▸ **What this task involves**: Please write out the whole listing that follows exactly; the pictures stay out.

▸ **Source records**:

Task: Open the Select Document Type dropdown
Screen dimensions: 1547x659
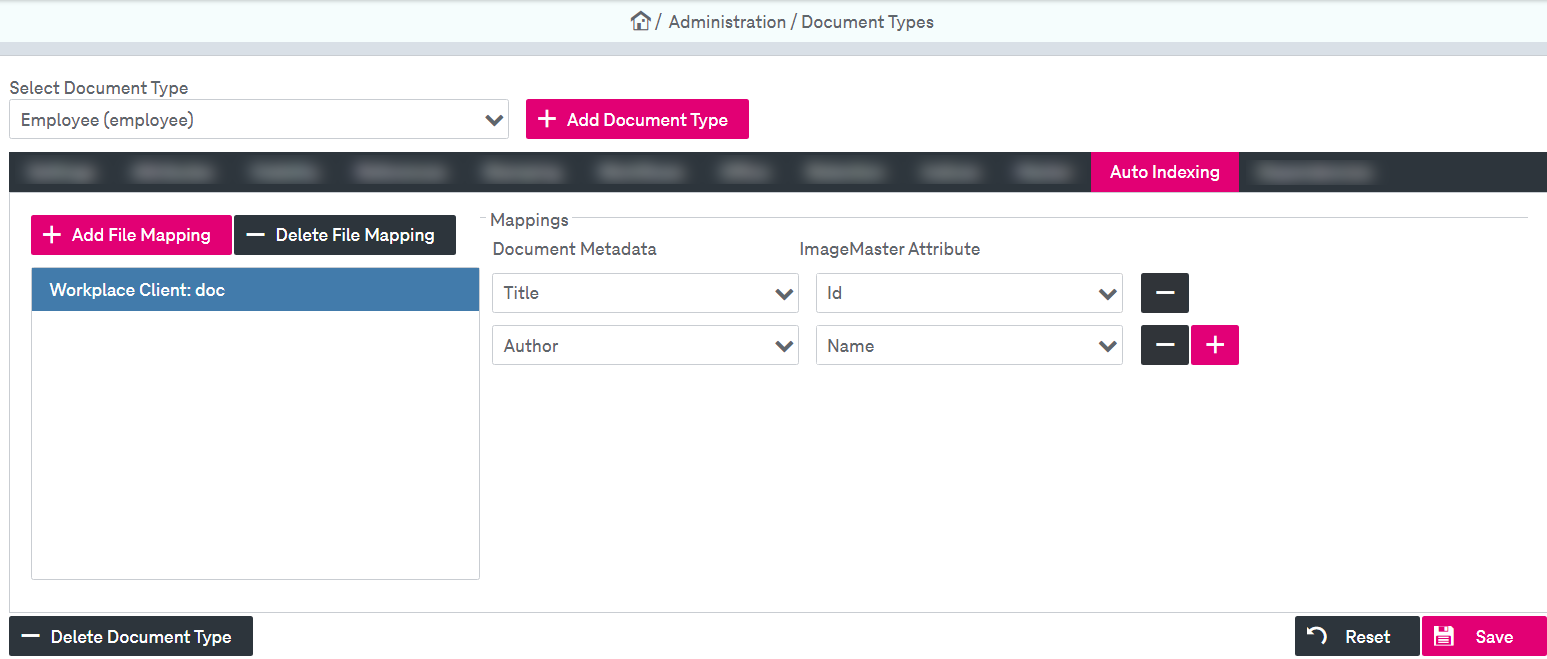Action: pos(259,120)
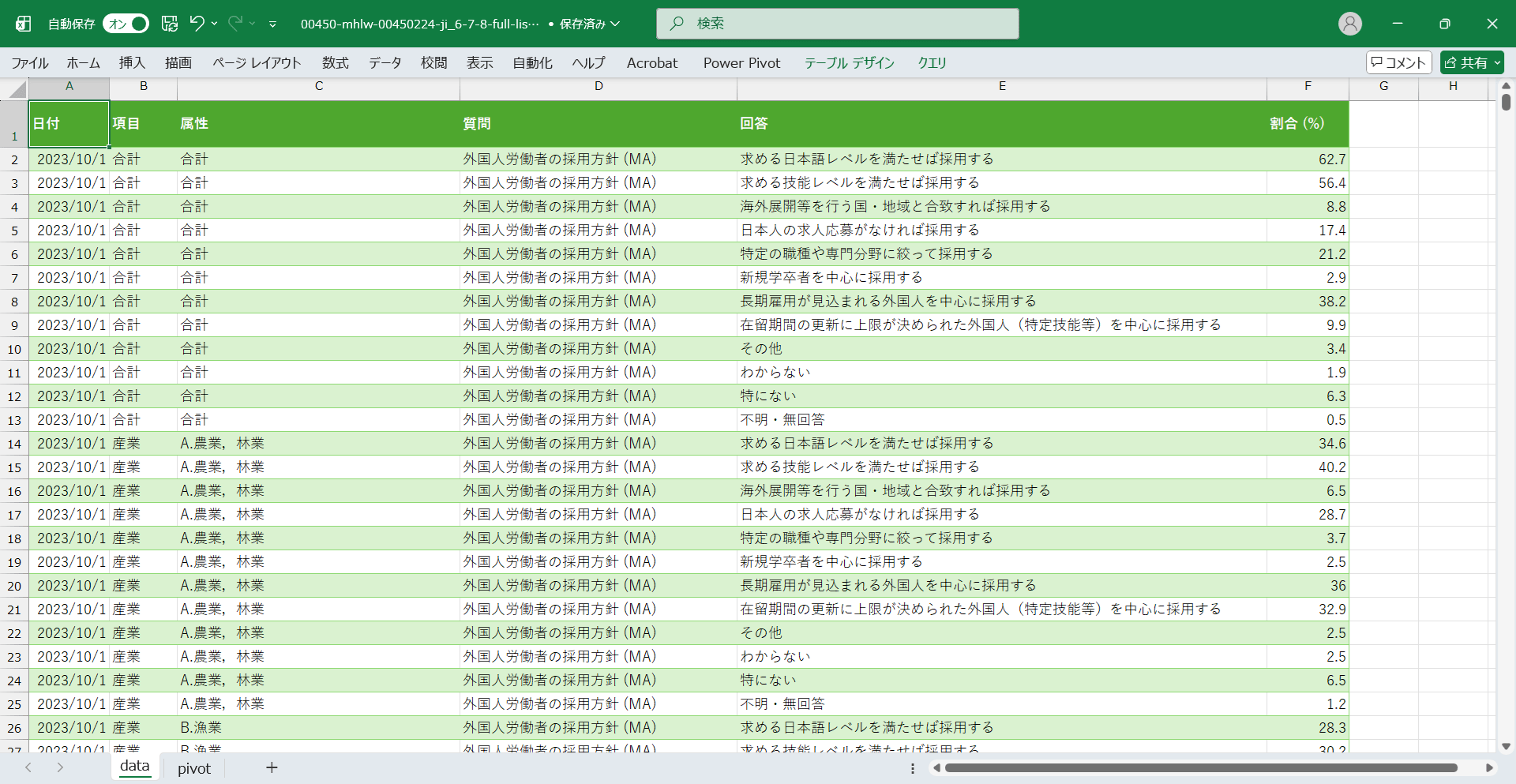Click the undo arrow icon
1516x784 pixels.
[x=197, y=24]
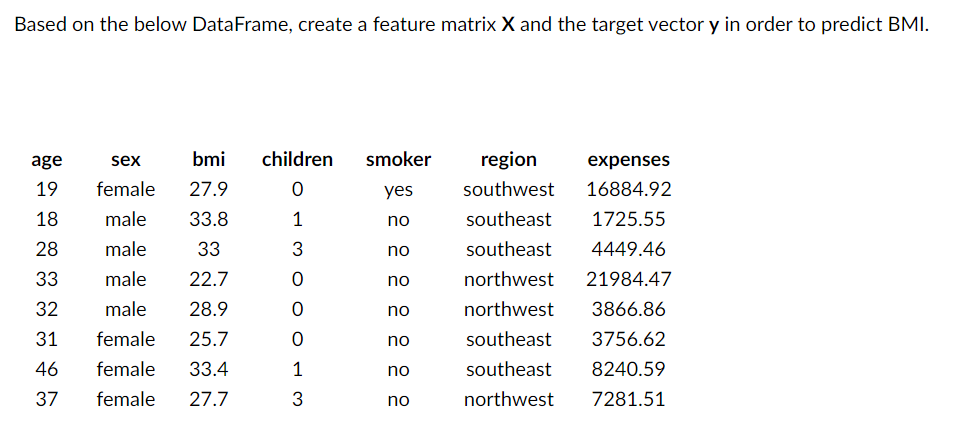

▸ **Output of the exercise**:
Task: Open the Select Document Type dropdown
Screen dimensions: 1547x659
Action: pos(259,120)
Click the undo arrow icon
1516x784 pixels.
[x=197, y=24]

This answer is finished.